- TASK TO COMPLETE: Among the records, how many lines contain "computer"? Only the number is needed.

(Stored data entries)

_ _ _ _

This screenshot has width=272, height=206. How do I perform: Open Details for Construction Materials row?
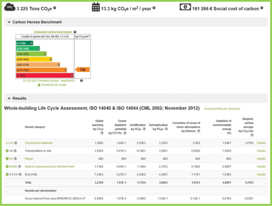(261, 143)
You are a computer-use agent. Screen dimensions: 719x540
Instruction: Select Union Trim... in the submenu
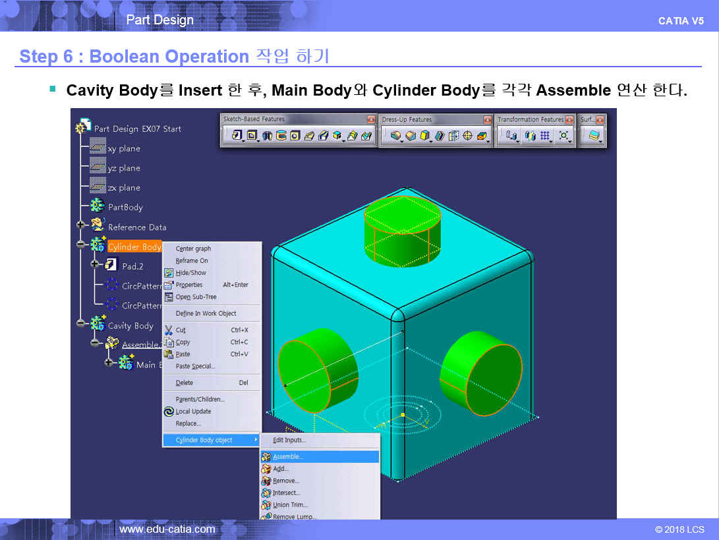(x=290, y=505)
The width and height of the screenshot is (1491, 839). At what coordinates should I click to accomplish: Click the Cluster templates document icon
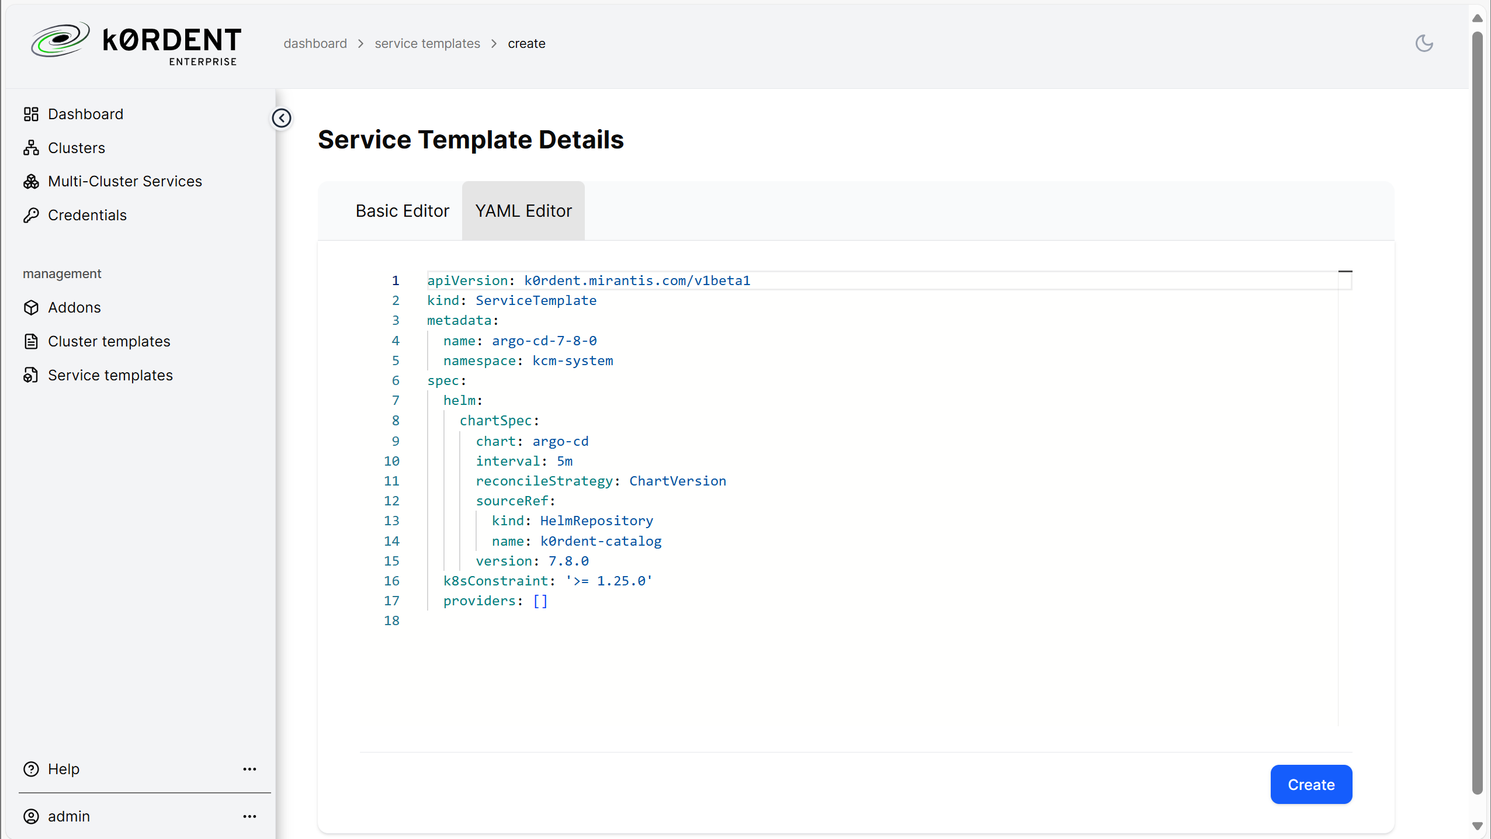(x=31, y=341)
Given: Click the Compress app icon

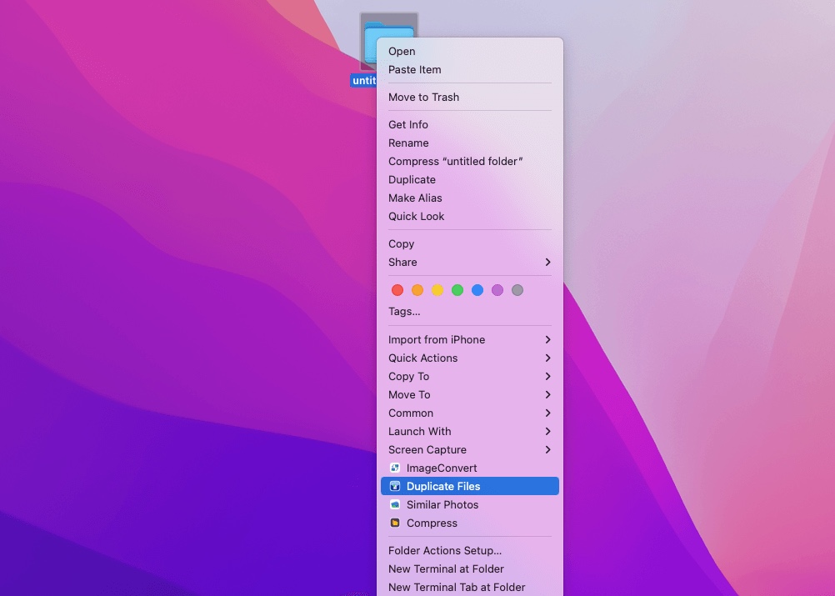Looking at the screenshot, I should coord(395,523).

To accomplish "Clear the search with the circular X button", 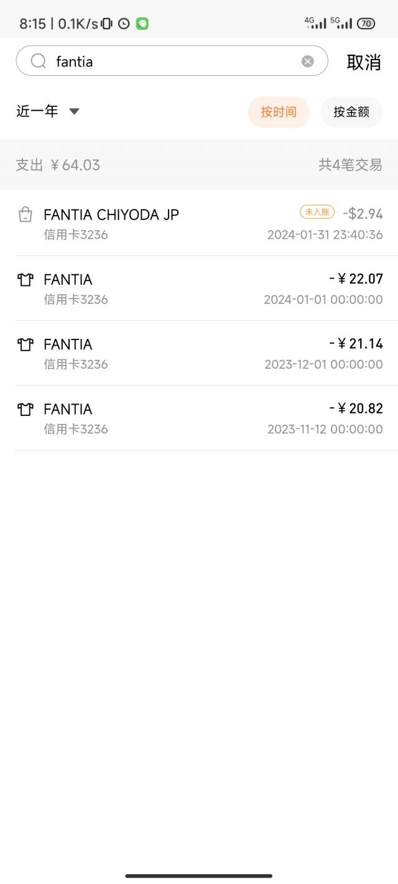I will (x=307, y=60).
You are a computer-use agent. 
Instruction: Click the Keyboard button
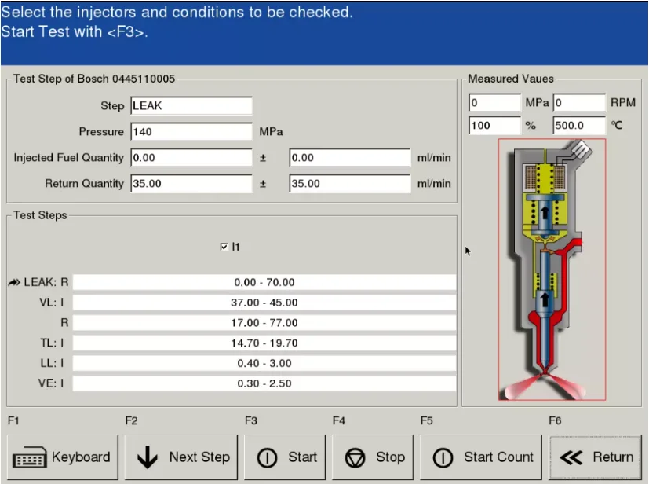click(62, 457)
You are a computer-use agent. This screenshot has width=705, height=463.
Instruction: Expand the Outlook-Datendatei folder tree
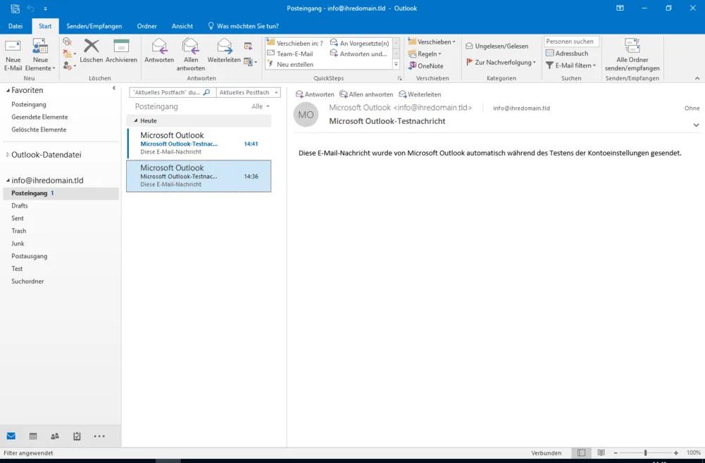8,155
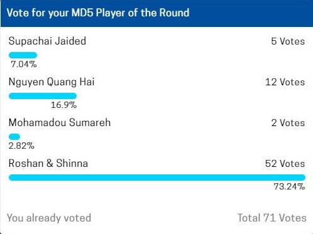Click the 73.24% percentage label
The image size is (313, 234).
pos(289,186)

_ _ _ _

- FINISHED TASK: 3